The TakeOver festival at the York Theatre Royal has introduced some really dynamic talent to the fray, and none more gutsy than Katharine Markwick in her subtly dark interactive play, Breakfast in Bed. The scene is set amongst a series of tables which display the height of chintzy chic, reminiscent of post-war drawing rooms across the country. As the only player of the piece, Katharine Hardwick is solely responsible amongst a fairly bare set to create all of the tension as she begins her yarn (literally, this is good solid WI territory). We, the audience, as guests in her parochial B’n’B are guided through Carol’s life of quiet desperation over “breakfast”. Much like a Greek tragedy, all of the action has taken place offstage, and we are left to decipher the dark intent beneath the stagnant small talk of Carol, the unfulfilled and frustrated widow.

The master-stroke in involving the audience adds to the awkwardness of the ambience. Having myself been subjected to having Weetabix plonked in front of me and frequently being drawn into small talk by the leading lady, it’s easy to note that Katharine would be an excellent master of ceremonies, neatly turning the audience’s age, looks and names into neat rapport as the bumbling and graceless Carol, unaware of her own ridiculous frumpiness and clumsiness, always remains sympathetic and familiar rather than pathetic and downtrodden. The evil becomes more apparent as a running thread through this comedy of manners, and the change in that balance of power we perceive in the relationship between Carol and her husband as she reveals herself gradually from restrained old lady to something triumphantly different is one that we sense and are yet shocked at, a testament to Markwick’s flair for the appearance of mundanity in suburbia.

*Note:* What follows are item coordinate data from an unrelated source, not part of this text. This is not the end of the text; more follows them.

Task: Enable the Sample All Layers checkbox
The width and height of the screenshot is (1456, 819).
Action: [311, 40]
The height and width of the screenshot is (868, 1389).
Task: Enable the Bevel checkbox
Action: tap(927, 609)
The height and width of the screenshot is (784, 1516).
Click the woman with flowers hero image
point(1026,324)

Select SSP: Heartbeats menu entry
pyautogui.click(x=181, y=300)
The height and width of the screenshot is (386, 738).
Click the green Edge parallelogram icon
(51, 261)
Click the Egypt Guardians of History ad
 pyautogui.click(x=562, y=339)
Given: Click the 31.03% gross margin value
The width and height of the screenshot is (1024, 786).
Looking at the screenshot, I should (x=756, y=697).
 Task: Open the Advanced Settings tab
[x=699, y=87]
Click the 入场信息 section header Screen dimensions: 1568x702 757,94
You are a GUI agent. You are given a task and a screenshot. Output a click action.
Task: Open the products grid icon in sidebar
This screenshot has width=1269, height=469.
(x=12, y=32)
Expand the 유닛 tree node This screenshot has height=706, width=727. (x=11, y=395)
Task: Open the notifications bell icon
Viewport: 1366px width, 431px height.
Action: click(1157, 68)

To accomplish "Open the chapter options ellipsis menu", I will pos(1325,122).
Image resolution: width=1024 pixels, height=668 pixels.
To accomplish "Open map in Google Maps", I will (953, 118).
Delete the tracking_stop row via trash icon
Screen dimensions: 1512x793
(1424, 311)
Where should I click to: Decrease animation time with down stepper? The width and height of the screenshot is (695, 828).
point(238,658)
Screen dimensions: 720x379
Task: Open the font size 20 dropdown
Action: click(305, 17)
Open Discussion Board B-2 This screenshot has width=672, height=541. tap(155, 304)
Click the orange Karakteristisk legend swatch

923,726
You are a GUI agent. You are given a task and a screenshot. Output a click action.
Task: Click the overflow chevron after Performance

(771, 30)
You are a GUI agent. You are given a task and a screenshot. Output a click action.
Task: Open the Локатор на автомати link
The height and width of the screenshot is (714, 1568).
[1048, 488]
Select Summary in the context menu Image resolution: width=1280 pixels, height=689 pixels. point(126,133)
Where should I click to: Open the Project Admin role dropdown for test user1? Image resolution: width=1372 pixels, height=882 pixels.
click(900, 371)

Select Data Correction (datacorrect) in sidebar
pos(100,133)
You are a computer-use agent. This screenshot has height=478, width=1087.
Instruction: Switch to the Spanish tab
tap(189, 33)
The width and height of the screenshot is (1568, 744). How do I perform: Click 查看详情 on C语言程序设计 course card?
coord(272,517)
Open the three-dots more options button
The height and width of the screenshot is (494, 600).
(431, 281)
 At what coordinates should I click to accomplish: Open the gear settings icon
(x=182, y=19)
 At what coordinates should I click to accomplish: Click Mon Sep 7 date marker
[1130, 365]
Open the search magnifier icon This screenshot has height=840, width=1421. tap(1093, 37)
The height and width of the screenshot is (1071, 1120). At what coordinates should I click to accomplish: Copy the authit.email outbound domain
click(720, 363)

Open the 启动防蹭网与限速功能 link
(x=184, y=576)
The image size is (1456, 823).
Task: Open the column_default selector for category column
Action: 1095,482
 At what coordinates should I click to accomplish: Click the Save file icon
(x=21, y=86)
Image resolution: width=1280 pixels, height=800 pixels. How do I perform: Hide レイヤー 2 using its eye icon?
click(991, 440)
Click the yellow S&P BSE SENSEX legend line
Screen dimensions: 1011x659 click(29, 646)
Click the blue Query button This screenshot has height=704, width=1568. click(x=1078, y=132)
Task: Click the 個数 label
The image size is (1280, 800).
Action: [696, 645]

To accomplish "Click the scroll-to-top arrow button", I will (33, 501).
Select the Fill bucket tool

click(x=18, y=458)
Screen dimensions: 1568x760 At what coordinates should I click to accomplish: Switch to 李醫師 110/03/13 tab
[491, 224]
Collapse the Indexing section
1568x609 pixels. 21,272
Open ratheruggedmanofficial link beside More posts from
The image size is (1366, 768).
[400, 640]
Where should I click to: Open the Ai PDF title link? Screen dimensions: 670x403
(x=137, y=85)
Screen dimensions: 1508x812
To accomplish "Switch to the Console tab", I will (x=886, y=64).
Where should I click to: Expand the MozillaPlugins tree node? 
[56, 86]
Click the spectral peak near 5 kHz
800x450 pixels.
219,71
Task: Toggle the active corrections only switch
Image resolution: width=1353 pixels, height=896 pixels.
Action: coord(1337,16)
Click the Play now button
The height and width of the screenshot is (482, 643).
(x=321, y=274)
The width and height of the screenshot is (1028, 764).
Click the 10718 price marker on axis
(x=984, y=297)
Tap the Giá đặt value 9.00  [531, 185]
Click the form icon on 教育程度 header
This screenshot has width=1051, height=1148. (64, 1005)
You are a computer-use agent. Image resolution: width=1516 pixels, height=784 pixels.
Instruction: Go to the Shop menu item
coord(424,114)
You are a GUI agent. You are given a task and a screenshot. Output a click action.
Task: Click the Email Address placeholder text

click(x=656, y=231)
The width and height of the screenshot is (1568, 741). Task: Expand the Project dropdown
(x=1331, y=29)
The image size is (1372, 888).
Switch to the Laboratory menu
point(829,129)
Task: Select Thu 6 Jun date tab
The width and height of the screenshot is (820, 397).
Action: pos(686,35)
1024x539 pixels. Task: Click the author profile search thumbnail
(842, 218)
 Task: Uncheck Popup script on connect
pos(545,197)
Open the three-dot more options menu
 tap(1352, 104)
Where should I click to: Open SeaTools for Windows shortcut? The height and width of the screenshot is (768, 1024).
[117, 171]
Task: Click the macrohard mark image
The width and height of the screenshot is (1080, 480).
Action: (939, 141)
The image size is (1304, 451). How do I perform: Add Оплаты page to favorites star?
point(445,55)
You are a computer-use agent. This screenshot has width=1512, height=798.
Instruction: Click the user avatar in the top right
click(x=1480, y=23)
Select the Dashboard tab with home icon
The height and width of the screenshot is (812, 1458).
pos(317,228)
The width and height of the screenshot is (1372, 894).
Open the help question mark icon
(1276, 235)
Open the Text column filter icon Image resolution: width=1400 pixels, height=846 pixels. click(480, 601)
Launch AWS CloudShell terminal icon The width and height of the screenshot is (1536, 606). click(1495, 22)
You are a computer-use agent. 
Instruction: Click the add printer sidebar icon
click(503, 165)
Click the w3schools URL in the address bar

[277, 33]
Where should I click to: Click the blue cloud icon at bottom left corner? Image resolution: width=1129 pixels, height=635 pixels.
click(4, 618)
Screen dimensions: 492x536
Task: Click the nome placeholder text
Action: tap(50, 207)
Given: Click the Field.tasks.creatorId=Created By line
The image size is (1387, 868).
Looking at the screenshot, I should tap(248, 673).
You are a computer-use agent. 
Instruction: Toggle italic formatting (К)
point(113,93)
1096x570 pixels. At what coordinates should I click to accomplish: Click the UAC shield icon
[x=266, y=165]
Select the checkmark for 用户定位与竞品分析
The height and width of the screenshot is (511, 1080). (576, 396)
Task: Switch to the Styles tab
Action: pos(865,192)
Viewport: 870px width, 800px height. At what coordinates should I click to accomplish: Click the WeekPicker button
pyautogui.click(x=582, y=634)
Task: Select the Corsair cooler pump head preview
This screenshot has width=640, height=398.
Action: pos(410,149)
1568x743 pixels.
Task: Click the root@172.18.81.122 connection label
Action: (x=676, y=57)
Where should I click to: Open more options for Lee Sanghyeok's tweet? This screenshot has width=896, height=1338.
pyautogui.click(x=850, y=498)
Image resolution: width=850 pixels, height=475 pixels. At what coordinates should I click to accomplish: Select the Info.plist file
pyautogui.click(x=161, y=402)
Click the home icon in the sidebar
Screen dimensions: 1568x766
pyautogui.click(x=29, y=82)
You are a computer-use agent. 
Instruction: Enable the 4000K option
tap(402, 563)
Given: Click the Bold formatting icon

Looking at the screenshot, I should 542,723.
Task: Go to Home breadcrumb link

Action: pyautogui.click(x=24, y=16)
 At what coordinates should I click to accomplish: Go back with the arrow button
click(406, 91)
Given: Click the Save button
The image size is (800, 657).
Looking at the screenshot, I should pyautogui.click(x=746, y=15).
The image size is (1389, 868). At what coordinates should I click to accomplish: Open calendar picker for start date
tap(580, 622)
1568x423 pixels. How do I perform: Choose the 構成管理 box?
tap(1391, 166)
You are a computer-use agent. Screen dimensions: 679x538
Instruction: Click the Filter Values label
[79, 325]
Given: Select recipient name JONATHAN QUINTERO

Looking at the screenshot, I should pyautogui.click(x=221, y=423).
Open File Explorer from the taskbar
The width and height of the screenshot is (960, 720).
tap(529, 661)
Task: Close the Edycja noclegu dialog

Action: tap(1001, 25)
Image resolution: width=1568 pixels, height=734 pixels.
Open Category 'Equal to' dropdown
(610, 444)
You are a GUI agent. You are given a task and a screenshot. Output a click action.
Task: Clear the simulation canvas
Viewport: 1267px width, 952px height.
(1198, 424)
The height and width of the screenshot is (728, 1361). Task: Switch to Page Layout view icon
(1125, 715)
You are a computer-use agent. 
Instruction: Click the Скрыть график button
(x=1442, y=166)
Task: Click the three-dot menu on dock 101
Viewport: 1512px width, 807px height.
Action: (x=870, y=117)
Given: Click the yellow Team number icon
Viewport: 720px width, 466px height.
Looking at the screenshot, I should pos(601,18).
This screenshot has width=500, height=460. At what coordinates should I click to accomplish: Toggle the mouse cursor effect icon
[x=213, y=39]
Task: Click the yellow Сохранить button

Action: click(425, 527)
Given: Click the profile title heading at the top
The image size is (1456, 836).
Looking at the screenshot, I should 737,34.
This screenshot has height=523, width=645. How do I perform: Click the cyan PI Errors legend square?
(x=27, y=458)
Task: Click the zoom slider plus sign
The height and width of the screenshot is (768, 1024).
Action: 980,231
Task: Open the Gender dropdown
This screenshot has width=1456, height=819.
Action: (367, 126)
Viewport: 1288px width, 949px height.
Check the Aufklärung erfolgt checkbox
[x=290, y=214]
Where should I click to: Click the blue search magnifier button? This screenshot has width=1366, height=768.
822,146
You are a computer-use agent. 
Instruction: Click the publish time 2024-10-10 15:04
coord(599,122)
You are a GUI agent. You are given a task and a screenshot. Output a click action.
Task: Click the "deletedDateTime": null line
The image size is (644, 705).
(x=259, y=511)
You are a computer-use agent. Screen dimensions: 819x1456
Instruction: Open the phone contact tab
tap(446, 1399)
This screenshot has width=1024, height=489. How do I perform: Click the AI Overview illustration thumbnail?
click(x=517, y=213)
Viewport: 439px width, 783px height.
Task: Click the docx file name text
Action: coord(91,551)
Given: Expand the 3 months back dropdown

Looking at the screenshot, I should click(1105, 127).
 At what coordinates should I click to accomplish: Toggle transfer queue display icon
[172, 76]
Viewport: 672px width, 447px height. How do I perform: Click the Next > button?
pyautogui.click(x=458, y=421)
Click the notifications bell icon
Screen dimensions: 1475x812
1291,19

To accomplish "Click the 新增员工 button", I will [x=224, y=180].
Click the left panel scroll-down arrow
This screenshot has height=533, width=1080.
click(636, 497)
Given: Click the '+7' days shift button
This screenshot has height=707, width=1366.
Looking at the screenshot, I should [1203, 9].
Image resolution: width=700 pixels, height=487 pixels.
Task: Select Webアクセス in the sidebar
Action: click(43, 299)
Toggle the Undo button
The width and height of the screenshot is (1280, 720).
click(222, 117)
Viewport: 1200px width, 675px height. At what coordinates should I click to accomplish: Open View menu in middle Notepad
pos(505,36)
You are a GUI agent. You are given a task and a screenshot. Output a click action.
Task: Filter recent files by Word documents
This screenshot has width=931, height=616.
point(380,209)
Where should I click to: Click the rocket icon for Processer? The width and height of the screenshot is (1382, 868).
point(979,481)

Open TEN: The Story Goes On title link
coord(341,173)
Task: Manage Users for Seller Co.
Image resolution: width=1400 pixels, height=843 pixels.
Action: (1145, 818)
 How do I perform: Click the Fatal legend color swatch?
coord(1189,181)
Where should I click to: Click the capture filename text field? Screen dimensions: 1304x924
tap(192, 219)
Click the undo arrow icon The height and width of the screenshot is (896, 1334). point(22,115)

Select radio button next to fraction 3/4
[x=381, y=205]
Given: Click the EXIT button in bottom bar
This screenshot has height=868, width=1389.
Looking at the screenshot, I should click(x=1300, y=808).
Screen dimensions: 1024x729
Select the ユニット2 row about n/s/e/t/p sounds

This is a character accustomed to net curtain twitching in a small world. Her misplaced pride in commonplace local features and detailed knowledge of her neighbours displays a woman sheltered from life’s opportunities who nonetheless runs the gamut of human emotion, from dreaming with wild abandon about simple, pastoral freedom to dormant cunning, waiting and sinister plotting. A woman content to take orders from men but who, through her dastardly ends, is never entirely dominated.  I thoroughly enjoyed this play and would recommend it to all.